**WHAT THIS TASK INVOLVES:**
Output, without alteration, the first line of the entries and each line after it, stopping with the line that contains "1024x779 pixels.".

Source data:
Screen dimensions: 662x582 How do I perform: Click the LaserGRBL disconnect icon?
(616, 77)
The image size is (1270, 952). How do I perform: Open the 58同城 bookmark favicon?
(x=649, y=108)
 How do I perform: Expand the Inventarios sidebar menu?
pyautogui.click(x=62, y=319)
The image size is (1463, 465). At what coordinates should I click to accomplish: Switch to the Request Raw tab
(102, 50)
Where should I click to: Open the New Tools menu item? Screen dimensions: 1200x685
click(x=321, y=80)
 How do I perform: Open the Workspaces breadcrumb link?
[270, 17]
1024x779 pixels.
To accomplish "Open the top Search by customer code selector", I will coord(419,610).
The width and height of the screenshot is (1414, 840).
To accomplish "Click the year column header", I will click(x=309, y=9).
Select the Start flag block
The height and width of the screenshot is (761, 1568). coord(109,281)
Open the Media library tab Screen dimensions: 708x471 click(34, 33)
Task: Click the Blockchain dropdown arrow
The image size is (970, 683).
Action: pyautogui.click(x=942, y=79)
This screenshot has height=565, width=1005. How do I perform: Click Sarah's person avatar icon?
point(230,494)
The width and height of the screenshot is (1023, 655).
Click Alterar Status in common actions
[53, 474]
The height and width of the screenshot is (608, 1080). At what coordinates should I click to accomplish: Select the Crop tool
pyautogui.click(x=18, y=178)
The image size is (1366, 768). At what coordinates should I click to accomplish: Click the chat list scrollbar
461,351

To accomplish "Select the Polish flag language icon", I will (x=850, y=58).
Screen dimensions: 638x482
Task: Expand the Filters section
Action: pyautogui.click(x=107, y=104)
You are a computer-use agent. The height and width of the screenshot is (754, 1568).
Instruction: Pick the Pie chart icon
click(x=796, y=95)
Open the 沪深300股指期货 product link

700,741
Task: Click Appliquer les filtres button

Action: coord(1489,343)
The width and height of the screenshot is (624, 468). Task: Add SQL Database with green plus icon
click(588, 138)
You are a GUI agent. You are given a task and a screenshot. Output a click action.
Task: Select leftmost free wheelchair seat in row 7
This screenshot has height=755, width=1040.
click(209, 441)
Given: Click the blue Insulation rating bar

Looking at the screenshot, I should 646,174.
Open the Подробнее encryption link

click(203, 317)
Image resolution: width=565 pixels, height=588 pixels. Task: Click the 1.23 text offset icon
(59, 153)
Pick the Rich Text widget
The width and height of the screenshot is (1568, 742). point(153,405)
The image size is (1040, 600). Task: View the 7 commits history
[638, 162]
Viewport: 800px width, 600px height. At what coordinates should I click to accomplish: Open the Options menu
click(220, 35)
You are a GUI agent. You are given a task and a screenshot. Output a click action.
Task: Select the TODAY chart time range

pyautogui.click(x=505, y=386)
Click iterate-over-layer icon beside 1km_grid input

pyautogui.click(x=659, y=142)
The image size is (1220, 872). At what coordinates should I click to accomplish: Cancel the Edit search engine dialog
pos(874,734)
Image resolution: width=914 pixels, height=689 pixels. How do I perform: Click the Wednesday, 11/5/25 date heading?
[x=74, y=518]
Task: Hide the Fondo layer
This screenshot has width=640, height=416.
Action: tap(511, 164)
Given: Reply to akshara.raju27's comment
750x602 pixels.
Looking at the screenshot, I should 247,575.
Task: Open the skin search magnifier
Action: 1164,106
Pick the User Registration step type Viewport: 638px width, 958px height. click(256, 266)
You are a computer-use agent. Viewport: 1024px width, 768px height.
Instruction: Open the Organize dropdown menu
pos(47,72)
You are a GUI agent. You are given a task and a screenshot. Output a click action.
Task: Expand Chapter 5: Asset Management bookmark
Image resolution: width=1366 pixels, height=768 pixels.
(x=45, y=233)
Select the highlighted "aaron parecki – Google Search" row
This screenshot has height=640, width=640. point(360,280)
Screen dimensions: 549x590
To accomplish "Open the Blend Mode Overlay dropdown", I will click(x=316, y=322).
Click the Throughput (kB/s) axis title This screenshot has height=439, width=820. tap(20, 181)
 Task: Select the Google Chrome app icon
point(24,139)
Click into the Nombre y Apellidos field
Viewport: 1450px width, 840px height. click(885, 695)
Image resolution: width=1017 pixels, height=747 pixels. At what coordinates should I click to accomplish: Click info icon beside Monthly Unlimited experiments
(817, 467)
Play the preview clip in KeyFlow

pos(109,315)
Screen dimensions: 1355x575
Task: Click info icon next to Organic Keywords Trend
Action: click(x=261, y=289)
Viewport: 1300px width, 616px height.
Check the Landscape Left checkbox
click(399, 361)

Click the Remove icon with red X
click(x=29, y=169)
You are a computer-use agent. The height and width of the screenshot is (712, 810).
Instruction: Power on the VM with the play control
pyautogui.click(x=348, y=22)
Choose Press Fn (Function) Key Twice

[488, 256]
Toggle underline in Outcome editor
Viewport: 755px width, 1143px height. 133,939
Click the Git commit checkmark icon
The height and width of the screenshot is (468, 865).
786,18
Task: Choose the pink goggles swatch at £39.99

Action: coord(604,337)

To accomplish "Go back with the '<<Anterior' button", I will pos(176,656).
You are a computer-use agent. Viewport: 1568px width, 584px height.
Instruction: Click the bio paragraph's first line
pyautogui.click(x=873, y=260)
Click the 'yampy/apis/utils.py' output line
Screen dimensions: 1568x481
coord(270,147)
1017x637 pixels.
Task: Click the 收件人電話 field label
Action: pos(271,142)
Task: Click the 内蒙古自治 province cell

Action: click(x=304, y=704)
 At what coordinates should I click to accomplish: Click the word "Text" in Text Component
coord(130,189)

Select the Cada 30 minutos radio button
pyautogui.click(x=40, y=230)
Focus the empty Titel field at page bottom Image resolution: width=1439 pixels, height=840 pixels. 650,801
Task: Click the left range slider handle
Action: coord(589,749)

**TASK SOLUTION:**
Screen dimensions: 662x582 How do I perform: Click the LaserGRBL disconnect icon?
(616, 77)
The image size is (1270, 952). How do I perform: Open the 58同城 bookmark favicon?
(x=649, y=108)
 How do I perform: Expand the Inventarios sidebar menu?
pyautogui.click(x=62, y=319)
The image size is (1463, 465). At what coordinates should I click to accomplish: Switch to the Request Raw tab
(102, 50)
Where should I click to: Open the New Tools menu item? Screen dimensions: 1200x685
click(x=321, y=80)
 How do I perform: Open the Workspaces breadcrumb link?
[270, 17]
1024x779 pixels.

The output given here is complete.